Il governo della premier Giorgia Meloni è ora nel pieno delle sue funzioni. Dopo la fiducia alla Camera dei deputati incassata il 25 settembre, è arrivato il sì anche dal Senato con 115 voti a favore, 79 contrari e 5 astensioni. Diverse le critiche mosse dall’opposizione, specialmente sulla proposta della Lega di alzare a diecimila euro il tetto all’obbligo di non usare denaro contante, sulla scelta di affidare il ministero della Difesa a Guido Crosetto con relativo rischio di conflitto d’interessi, sulle proteste degli studenti dell’ Università la Sapienza di Roma alle quali la polizia ha risposto con i manganelli.
L’attacco di Scarpinato– Ma soltanto una tra le accuse delle opposizioni ha visibilmente infastidito Meloni, tanto che la premier ha alzato lo sguardo dalla sua agenda e ha portato la mano alla fronte: l’intervento durissimo di Roberto Scarpinato, ex procuratore generale di Palermo eletto a Palazzo Madama con il Movimento 5 stelle. «Signora presidente del consiglio – ha esordito il senatore – il 22 ottobre scorso lei e i suoi ministri avete prestato giuramento di fedeltà alla Costituzione. Molti indici inducono a dubitare che tale giuramento sia stato sorretto da una convinta e totale condivisione dei valori della Costituzione e dell’impianto antifascista e democratico che ne costituisce l’asse portante». L’attuale maggioranza, ha sostenuto il magistrato, mantiene il carattere di un neofascismo colpevole di voler attentare ai valori della Costituzione e non ha ancora preso le distanze con abbastanza chiarezza neppure da personaggi complici della criminalità organizzata. «Il suo governo si regge su voti di un partito di cui è leader un personaggio che ha avuto prolungati rapporti processualmente accertati con mafiosi e che ha tra i fondatori Marcello dell’Utri, condannato per collusione mafiosa», dice Scarpinato. Ma non è tutto. «Lei e il suo governo siete il suo ultimo travestimento che nella patria del Gattopardo consente al vecchio di celarsi dietro le maschere del nuovo”.

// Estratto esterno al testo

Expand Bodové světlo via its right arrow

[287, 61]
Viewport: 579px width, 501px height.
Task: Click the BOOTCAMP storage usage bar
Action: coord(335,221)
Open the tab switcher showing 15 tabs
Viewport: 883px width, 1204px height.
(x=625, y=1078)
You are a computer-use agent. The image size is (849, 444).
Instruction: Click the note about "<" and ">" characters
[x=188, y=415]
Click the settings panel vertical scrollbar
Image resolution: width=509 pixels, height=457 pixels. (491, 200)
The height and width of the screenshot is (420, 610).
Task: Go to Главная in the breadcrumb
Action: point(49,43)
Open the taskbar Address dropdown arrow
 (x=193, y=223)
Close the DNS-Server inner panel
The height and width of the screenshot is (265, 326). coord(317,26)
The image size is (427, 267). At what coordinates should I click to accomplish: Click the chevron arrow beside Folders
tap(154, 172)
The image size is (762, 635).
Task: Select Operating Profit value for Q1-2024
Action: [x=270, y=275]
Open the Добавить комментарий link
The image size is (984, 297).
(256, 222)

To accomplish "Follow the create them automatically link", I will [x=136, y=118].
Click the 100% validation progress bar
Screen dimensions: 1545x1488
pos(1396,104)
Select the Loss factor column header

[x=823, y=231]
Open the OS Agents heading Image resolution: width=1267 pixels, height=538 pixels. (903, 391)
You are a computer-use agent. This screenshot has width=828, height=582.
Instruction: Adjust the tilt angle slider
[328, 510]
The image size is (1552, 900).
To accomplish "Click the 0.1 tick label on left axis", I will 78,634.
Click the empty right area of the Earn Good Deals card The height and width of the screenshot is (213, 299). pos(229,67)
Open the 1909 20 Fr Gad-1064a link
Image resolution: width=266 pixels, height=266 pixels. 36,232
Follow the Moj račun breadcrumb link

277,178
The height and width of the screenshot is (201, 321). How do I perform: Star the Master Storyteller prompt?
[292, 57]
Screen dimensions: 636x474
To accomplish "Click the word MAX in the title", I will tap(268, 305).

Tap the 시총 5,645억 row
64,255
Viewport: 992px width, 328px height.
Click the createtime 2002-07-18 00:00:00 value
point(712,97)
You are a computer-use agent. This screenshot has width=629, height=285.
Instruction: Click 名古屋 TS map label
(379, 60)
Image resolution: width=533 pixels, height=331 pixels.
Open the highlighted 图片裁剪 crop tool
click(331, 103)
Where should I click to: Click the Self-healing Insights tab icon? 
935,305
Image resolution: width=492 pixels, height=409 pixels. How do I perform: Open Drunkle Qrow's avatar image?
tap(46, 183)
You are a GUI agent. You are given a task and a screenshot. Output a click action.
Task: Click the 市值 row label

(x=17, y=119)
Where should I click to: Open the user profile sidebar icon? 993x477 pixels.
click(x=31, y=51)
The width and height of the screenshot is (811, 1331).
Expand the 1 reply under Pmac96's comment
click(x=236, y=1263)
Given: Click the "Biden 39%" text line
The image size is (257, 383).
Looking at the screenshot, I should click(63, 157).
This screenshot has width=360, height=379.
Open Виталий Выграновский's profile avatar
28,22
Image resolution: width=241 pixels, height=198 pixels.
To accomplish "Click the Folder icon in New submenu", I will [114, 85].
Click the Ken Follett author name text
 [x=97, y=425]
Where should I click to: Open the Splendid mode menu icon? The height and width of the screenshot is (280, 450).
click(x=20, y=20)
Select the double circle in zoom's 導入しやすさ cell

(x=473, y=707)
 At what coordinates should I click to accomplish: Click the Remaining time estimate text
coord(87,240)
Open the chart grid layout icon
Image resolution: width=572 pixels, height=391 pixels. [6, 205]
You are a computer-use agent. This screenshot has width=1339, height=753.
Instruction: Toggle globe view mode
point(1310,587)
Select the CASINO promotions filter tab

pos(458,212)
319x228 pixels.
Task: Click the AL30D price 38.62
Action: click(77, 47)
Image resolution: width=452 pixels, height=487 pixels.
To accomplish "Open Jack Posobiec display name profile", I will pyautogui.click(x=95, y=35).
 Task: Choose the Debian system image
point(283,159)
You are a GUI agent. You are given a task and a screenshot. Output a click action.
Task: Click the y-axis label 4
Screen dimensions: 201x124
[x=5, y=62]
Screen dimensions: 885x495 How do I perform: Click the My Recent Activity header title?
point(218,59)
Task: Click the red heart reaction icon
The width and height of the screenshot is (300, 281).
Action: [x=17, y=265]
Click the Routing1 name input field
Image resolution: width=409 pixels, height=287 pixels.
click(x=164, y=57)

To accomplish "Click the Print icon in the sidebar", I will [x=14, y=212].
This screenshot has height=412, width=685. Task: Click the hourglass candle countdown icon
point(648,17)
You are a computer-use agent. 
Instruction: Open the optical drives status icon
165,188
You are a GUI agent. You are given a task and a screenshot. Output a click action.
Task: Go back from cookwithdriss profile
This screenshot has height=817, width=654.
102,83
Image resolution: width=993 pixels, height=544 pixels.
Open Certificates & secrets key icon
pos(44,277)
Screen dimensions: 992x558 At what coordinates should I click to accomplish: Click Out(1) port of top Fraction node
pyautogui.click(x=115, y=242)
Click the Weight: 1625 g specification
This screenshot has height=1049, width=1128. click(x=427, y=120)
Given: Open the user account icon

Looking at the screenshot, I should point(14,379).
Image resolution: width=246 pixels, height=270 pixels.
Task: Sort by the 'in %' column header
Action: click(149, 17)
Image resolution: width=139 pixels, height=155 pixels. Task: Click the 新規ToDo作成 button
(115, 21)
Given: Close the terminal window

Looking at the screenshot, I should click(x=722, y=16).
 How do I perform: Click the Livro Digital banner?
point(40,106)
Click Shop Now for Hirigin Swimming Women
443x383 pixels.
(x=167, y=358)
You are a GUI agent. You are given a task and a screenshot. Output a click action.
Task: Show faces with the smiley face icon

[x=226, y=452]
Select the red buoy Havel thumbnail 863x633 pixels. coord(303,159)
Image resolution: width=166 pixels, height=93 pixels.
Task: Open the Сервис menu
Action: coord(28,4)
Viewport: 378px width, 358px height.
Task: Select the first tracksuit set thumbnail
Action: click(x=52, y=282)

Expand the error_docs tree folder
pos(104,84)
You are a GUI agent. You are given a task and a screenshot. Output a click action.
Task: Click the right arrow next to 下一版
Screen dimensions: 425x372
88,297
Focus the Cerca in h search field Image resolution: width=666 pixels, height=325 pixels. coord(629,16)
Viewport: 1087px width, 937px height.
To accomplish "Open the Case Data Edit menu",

La replica della premier– Parole talmente forti da provocare l’intervento del presidente del Senato La Russa, che ha bloccato qui Scarpinato. Talmente forti anche da indurre la stessa Meloni ad un’immediata replica. «Mi dovrei stupire di un approccio così smaccatamente ideologico», risponde Giorgia Meloni «ma mi stupisce fino a un certo punto perché l’effetto transfert che lei ha fatto tra neofascismo, stragi e sostenitori del presidenzialismo è emblematico del teorema di parte della magistratura, a cominciare dal depistaggio e dal primo giudizio sulla strage di via D’Amelio. E questo è tutto quello che ho da dire». In realtà la premier, nel fare di Scarpinato il simbolo della magistratura di parte degli anni ’90, si sbaglia. Fu proprio l’ex procuratore generale di Caltanissetta a fare chiarezza sulla strage di via D’Amelio, chiedendo la revisione dei processi Borsellino uno e Borsellino bis.